PROBLEM DETAILS: Report every line of the data where the string "dimensions" appears.

DATA EXTRACTS:
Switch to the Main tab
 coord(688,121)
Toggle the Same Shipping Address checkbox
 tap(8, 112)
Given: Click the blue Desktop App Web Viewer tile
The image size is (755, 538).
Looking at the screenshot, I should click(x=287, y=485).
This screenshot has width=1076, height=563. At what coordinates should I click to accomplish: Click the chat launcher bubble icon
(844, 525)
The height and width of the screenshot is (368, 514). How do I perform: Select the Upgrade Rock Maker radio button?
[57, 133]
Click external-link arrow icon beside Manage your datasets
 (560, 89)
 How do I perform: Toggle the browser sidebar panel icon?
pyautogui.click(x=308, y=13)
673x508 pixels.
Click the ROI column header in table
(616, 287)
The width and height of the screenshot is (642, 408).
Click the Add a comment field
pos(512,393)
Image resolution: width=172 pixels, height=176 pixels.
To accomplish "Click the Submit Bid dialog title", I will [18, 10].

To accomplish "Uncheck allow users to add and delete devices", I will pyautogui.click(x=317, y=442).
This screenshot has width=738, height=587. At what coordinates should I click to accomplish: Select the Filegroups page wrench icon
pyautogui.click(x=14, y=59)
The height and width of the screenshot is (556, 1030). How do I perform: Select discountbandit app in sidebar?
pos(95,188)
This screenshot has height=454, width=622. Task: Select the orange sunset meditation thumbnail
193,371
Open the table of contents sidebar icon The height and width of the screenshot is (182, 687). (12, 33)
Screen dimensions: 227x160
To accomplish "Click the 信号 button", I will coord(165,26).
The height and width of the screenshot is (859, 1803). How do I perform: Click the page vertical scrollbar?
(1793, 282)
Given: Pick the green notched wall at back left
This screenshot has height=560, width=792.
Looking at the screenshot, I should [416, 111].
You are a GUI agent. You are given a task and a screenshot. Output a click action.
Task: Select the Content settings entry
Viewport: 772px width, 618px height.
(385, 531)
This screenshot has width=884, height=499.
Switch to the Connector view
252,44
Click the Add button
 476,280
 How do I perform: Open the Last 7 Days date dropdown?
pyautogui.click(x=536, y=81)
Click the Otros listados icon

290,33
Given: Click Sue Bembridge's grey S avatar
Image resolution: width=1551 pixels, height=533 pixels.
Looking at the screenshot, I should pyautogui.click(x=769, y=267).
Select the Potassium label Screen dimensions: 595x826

YOUR SOLUTION:
Screen dimensions: 227x160
Select the Potassium label Screen dimensions: 595x826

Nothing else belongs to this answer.